WORK TO COMPLETE> Please repeat the lines of the entries verbatim, starting at the line that contains "Screen dimensions: 1414x765" and ending at the last line of the entries.

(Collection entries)
------------------------------------

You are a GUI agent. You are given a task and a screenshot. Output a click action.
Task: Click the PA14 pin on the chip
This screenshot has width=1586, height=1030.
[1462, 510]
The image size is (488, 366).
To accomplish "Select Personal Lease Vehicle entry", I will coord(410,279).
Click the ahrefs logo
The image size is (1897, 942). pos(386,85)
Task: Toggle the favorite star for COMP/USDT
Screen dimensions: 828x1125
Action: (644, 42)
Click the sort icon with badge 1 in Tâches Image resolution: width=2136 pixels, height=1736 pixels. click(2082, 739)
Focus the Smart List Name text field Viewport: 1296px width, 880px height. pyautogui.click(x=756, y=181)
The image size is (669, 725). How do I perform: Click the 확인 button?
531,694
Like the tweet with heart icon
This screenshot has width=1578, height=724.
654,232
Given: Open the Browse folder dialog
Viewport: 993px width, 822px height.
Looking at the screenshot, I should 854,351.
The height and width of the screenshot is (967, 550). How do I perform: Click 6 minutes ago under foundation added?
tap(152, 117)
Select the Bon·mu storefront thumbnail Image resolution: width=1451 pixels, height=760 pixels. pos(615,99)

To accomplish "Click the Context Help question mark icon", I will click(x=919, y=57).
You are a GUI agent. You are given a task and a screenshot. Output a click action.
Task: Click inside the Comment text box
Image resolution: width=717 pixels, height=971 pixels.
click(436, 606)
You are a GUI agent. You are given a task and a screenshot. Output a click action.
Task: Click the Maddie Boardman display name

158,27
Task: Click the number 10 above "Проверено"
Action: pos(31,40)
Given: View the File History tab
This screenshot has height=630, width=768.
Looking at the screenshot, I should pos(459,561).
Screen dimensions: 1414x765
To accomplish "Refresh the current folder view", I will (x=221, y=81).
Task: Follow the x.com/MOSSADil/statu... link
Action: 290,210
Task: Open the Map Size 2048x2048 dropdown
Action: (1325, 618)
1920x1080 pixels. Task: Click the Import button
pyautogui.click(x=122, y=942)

------------------------------------

SOLUTION TO THIS TASK>
Screen dimensions: 1414x765
To accomplish "Refresh the current folder view", I will (x=221, y=81).
Task: Follow the x.com/MOSSADil/statu... link
Action: 290,210
Task: Open the Map Size 2048x2048 dropdown
Action: (1325, 618)
1920x1080 pixels. Task: Click the Import button
pyautogui.click(x=122, y=942)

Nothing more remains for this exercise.